## Exercise 1
List each topic that, according to the introduction to the Enrico Casarosa interview below, the two discussed during their conversation.
## Exercise 2
Answer these questions using the introduction to the Enrico Casarosa interview below:
(a) How long did Casarosa work as a storyboard artist before his debut as a director?
(b) Which animated feature was "La Luna" set to screen before?
(c) Where did the interviewer meet Casarosa?

## Document
^^^^^^^^
Q&A with Director and Storyboard Artist Enrico Casarosa
Published on October 7th, 2011 | by Janna Hochberg1
Enrico Casarosa worked as a storyboard artist for more than ten years before debuting as the director of the short film “La Luna,” set to screen before Pixar’s next animated feature “Brave” in 2012. He has spent time working at both Pixar and Blue Sky Studios and is the founder of Sketchcrawl – a drawing marathon that has evolved into a worldwide event.
Early last September I met Casarosa at the New York Japan Society while covering the “Films for Hope” one-day festival. The event was held on the ten year anniversary of 9/11—which was also the six month anniversary of the major 3/11 Tōhoku Earthquake and Tsunami in Japan. The event served as a fundraiser for those still recovering in Japan. Casarosa presented the New York premiere of “La Luna”, a sweet story about a young boy discovering himself while trying to live up to the conflicting standards of his father and grandfather.
After finishing a sound check of the film on the morning of the screening, Casarosa sat down with me for a short interview. We talked about Films for Hope, his personal inspirations, his experience at Pixar and his outlook on the future of the animation industry.
^^^^^^^^
## Supplied material
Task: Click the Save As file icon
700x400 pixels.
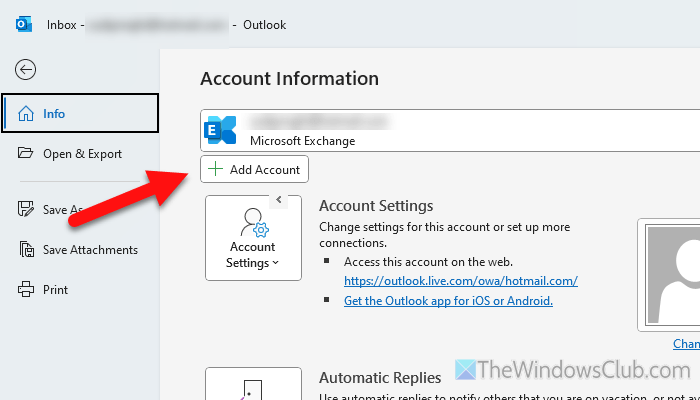Action: (26, 209)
^^^^^^^^
## Result 1
- Films for Hope
- His personal inspirations
- His experience at Pixar
- His outlook on the future of the animation industry

## Result 2
(a) More than ten years.
(b) Pixar's "Brave," in 2012.
(c) At the New York Japan Society.